I started my senior year of high-school this week. I’m taking great classes this year, one of them being TOK: Theory of Knowledge. We study and discuss everything we are not ‘supposed’ to study and discuss according to our society’s views – which is just what we discuss. Why can’t we discuss them publicly? Why do we live in fear? Why do we keep our mouths shut just for the sake of preserving the so called ‘security’ of our lives? Is it better to live an oppressed life of silence, than a life of being judged for your desire to be free, for your voice to be heard?
On the first day we discussed identity. We discussed our outer identity VS our inner identity. There are no right or wrong answers in this class; the point is to convince our teacher of the validity of our opinions. Conclusion was, that our outer identity is our “fake skin”. It is something that is out of our control. It is in complete control of the eyes of the beholder — and beauty won’t always be what he will see.
He judges me based on what I look like, based on what my name is, based on how I dress. One look, one piece of information (my name, which represents my background) and he has come up with an entire analysis of who I am. It may not be fair, but that is how our outer identity is judged. It is something that is totally out of our hands. As for our inner identity, that is something that we do control. It is a compiling of our interests, our desires, our fears, our secrets, our dreams, our experiences. And unlike our outer identity, we always have a guard up when it comes to our inner identity.
When meeting a stranger, we will do one of two things: we will keep that shield up, because how do we know that we can trust this person? How do we know he won’t judge us? The other choice is, we would wait. We would talk, and talk, and talk…and then wait. Observe. Listen. We notice we are both focusing intently on each word coming out of the other’s mouth. And we wait. We wait to see who will let his guard down first, and only then do we let our own guards down as well. It is like two cowboys who have no real quarrel with one another standing across each other defiantly, playing the “drop your gun I’ll drop mine” game.
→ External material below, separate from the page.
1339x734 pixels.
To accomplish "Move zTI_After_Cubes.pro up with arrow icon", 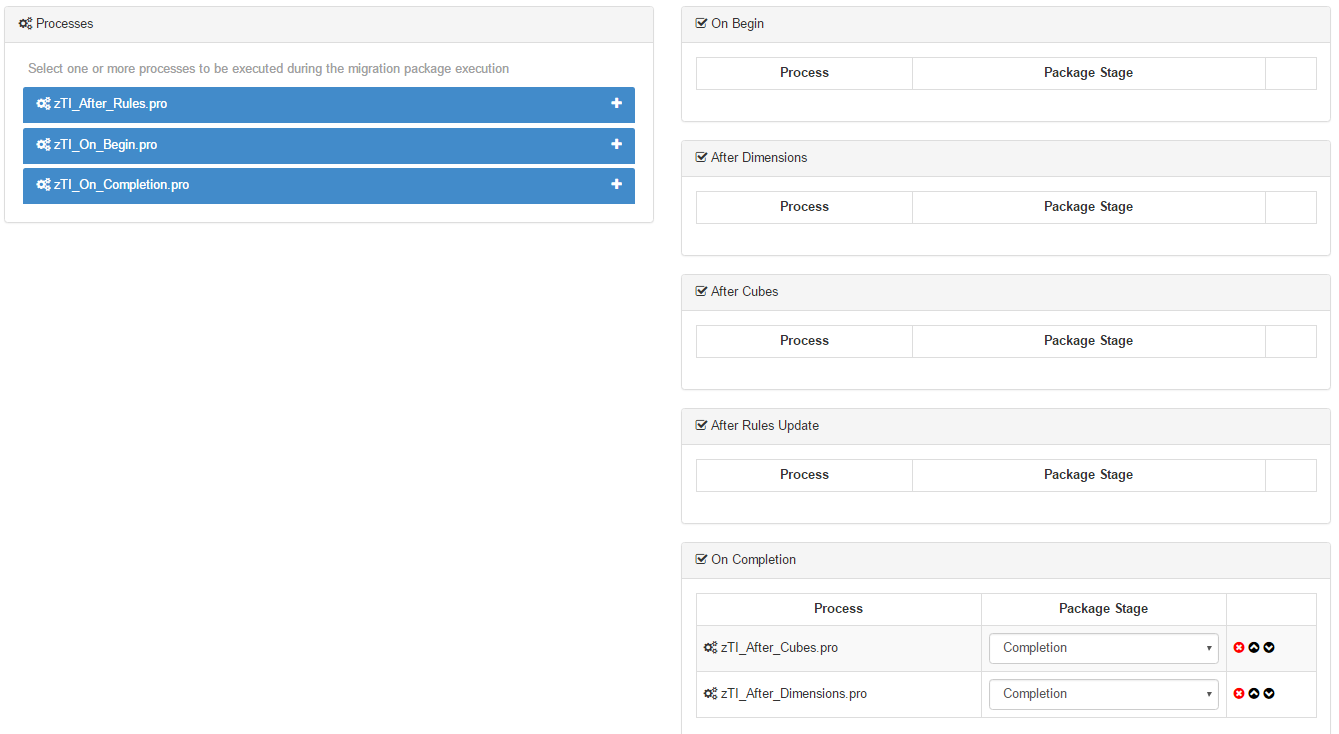I will point(1254,648).
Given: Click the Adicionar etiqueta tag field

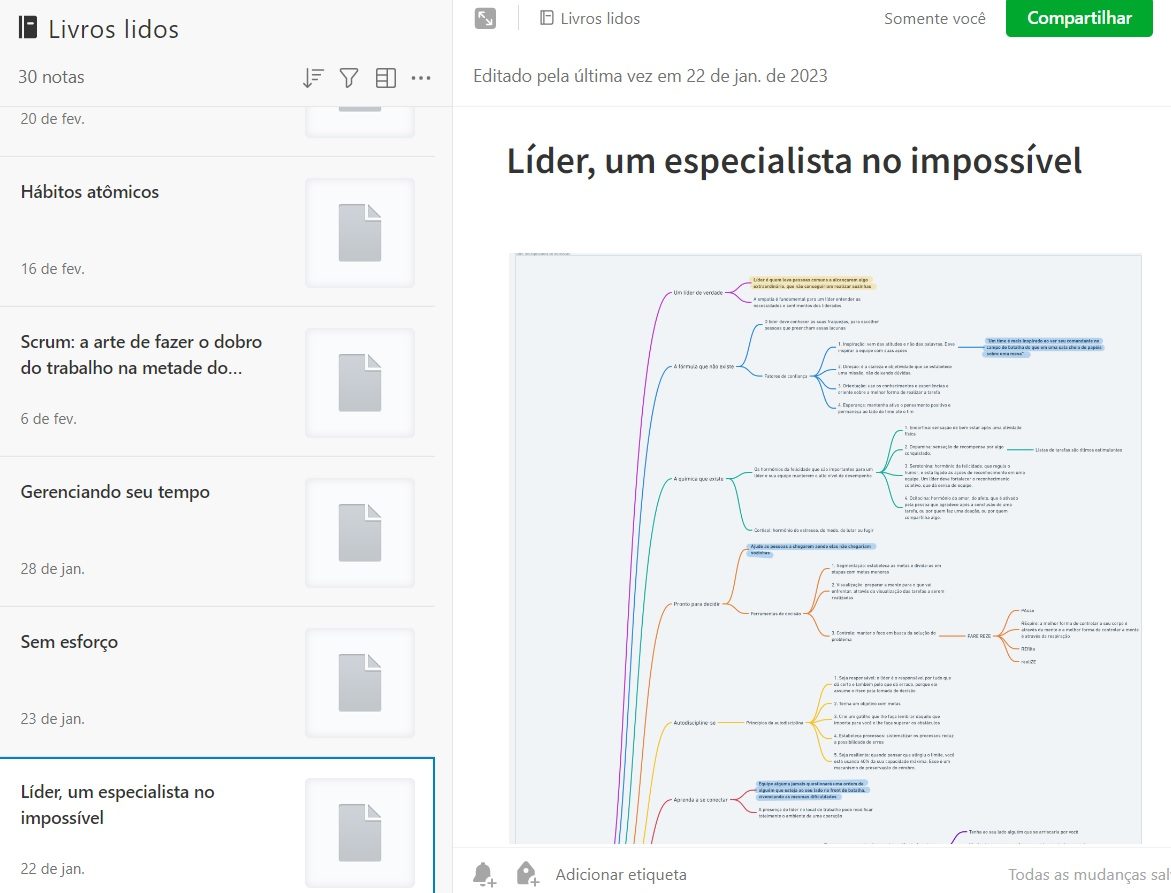Looking at the screenshot, I should pos(621,874).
They are skeptical of each other and are aware there is no trust between them, but they have mutual a desire to make peace. In my opinion, the one that drops his guard – his gun – first is the braver one. Because he is giving the other person an opportunity to shoot him, to judge him, to take his secret and turn it into a public fact. He is risking his safety for the sake of…what? Trust? Friendship? Love? Acceptance? Something. Everyone’s purpose differs.